======== Material provided
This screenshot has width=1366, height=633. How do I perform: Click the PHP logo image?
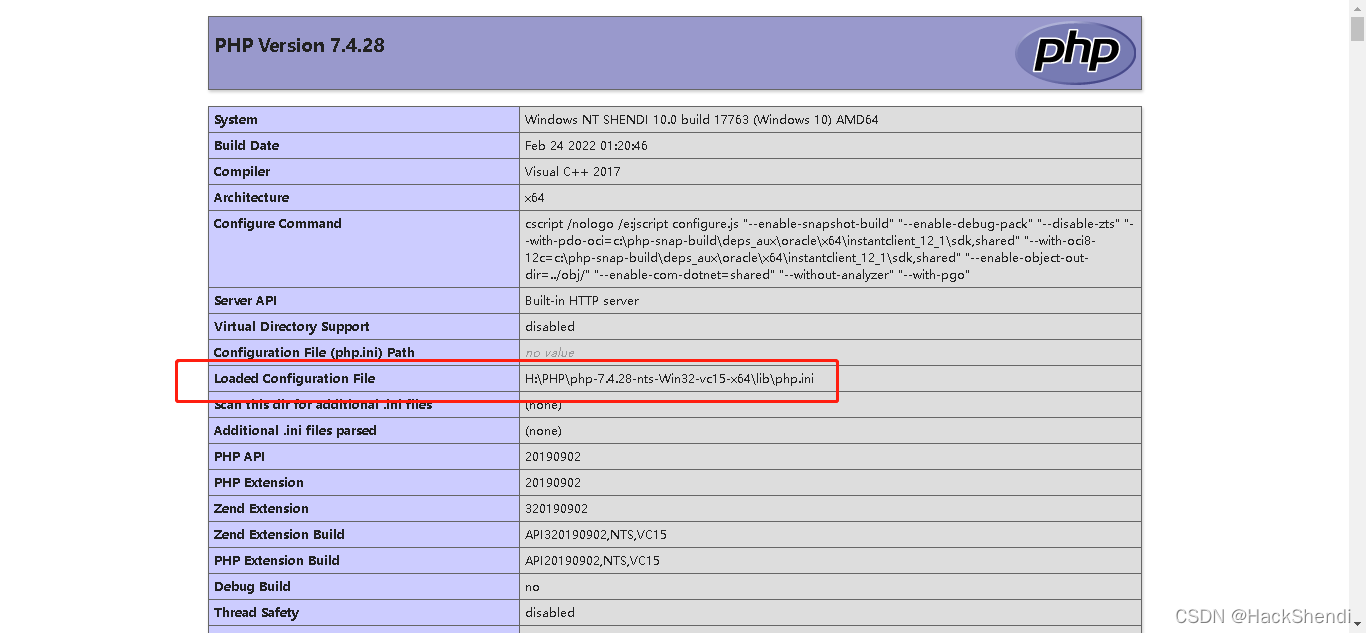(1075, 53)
================
======== Material provided
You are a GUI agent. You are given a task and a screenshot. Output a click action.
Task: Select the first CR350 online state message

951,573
================
* [What is asked]: From the rows above, pull out each line containing the string "screenshot".

* [Solved problem]:
This screenshot has width=1366, height=633. How do I perform: Click the PHP logo image?
You are a GUI agent. You are given a task and a screenshot. Output a click action.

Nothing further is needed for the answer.